Given raw token IDs, compute block hashes and return per-instance overlap scores (in matched tokens):

$curl -X POST http://localhost:8090/query \
> -H 'Content-Type: application/json' \
> -d '{"token_ids": [1, 2, 3, 4, 5, 6, 7, 8, 9, 10, 11, 12, 13, 14, 15, 16], "model_name": "llama-3-8b"}'

Returns:

1{
2 "scores": {"1": {"0": 32}, "2": {"1": 0}},
3 "frequencies": [1, 1],
4 "tree_sizes": {"1": {"0": 5}, "2": {"1": 3}}
5}

Scores are in matched tokens (block overlap count × block size). Nested by instance_id then dp_rank.

FieldRequiredDefaultDescription
token_idsyesToken sequence to query
model_nameyesModel name (selects the indexer)
tenant_idno"default"Tenant identifier
lora_namenoLoRA adapter (overrides indexer-level lora_name for this query)

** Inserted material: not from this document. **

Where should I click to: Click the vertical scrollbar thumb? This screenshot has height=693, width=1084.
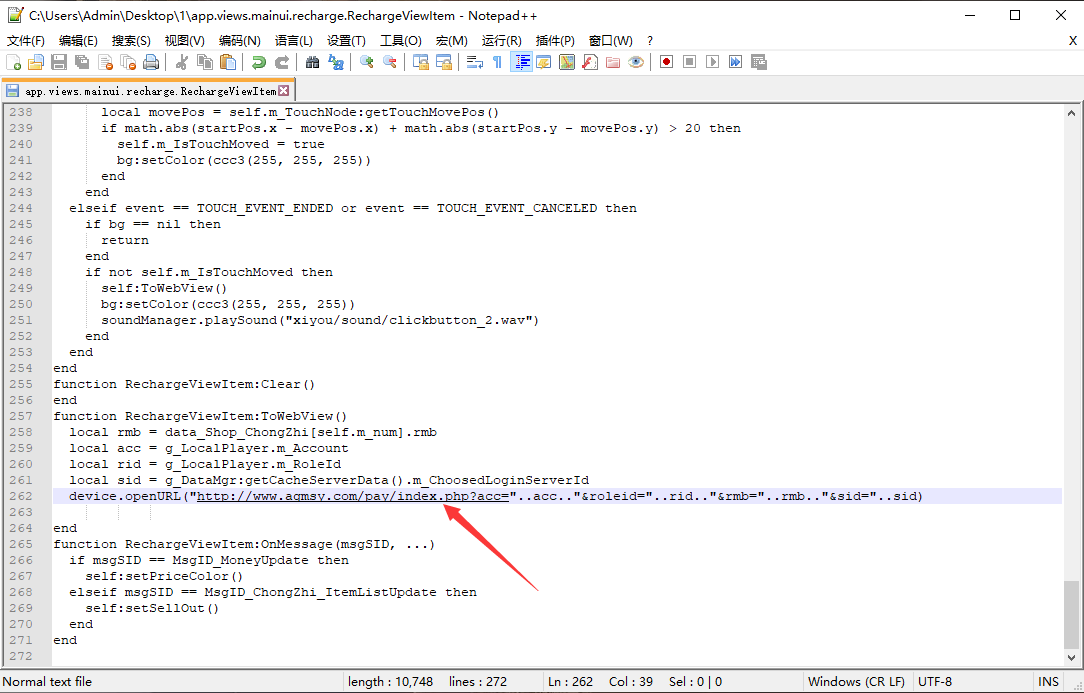coord(1071,615)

POST /query_by_hash — Query overlap for pre-computed hashes

$curl -X POST http://localhost:8090/query_by_hash \
> -H 'Content-Type: application/json' \
> -d '{"block_hashes": [123456, 789012], "model_name": "llama-3-8b"}'

Same response format as /query. Scores are in matched tokens.

FieldRequiredDefaultDescription
block_hashesyesPre-computed block hash array
model_nameyesModel name (selects the indexer)
tenant_idno"default"Tenant identifier

GET /dump — Dump all radix tree events

Returns the full radix tree state as a JSON object keyed by model_name:tenant_id:

$curl http://localhost:8090/dump

Returns:

1{
2 "llama-3-8b:default": {
3 "block_size": 16,
4 "events": [<RouterEvent>, ...]
5 },
6 "mistral-7b:customer-a": {
7 "block_size": 16,
8 "events": [<RouterEvent>, ...]
9 }
10}

Each indexer is dumped concurrently. The block_size field lets recovering peers create indexers with the correct block size without requiring --block-size on every replica.

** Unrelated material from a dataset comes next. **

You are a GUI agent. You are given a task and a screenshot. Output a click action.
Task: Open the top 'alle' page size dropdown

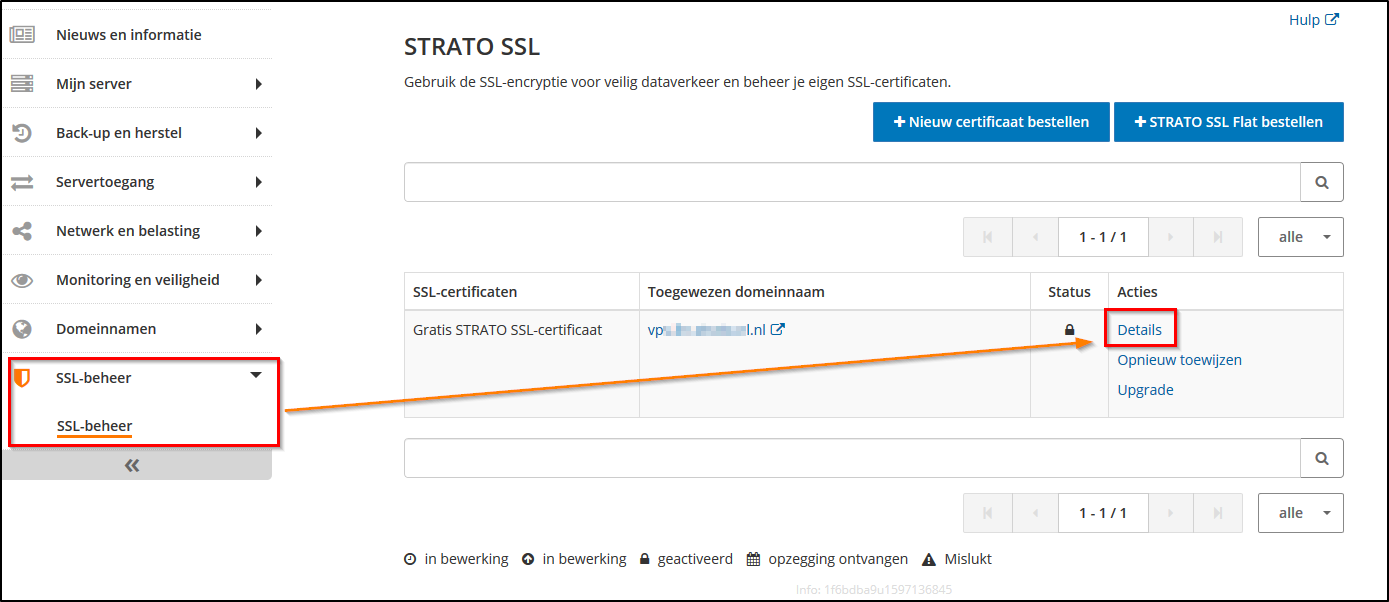1300,237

POST /register_peer — Register a peer indexer

$curl -X POST http://localhost:8090/register_peer \
> -H 'Content-Type: application/json' \
> -d '{"url": "http://peer:8091"}'

POST /deregister_peer — Remove a peer indexer

$curl -X POST http://localhost:8090/deregister_peer \
> -H 'Content-Type: application/json' \
> -d '{"url": "http://peer:8091"}'

GET /peers — List registered peers

$curl http://localhost:8090/peers

Returns:

1["http://peer:8091"]

DP Rank Handling

When a worker registers with the standalone KV indexer (/register), it provides an instance_id, a ZMQ endpoint, and an optional dp_rank (defaults to 0). The service spawns one ZMQ listener per registration.

Each incoming KvEventBatch may carry an optional data_parallel_rank field. If present, it overrides the statically-registered dp_rank for that batch. This allows a single ZMQ port to multiplex events from multiple DP ranks.

Caveat: the registry only tracks dp_ranks from explicit /register calls. If an engine dynamically emits batches with a dp_rank that was never registered, the indexer will store those blocks correctly (under the dynamic WorkerWithDpRank key), but per-dp_rank deregistration (/unregister with dp_rank) will not find them. Full-instance deregistration (/unregister without dp_rank) still cleans up all dp_ranks for a given worker_id in the tree via remove_worker.

Gap Detection and Replay

ZMQ PUB/SUB is lossy — messages can be dropped under backpressure or brief disconnects. The indexer detects gaps by tracking the sequence number of each batch: if seq > last_seq + 1, a gap is detected.

When a replay_endpoint is provided during /register, the indexer connects a DEALER socket to the engine’s ROUTER socket and requests the missing batches by sequence number. The engine streams back buffered (seq, payload) pairs from its ring buffer until an empty-payload sentinel.

If no replay_endpoint is configured, gaps are logged as warnings but not recovered.

The sequence counter (last_seq) persists across unregister/register cycles, so re-registering a worker after a gap will trigger replay on the first batch received by the new listener.

Limitations

  • ZMQ only: Workers must publish KV events via ZMQ PUB sockets. The standalone indexer does not subscribe to NATS event streams.
  • No routing logic: The indexer only maintains the radix tree and answers queries. It does not track active blocks, manage request lifecycle, or perform worker selection.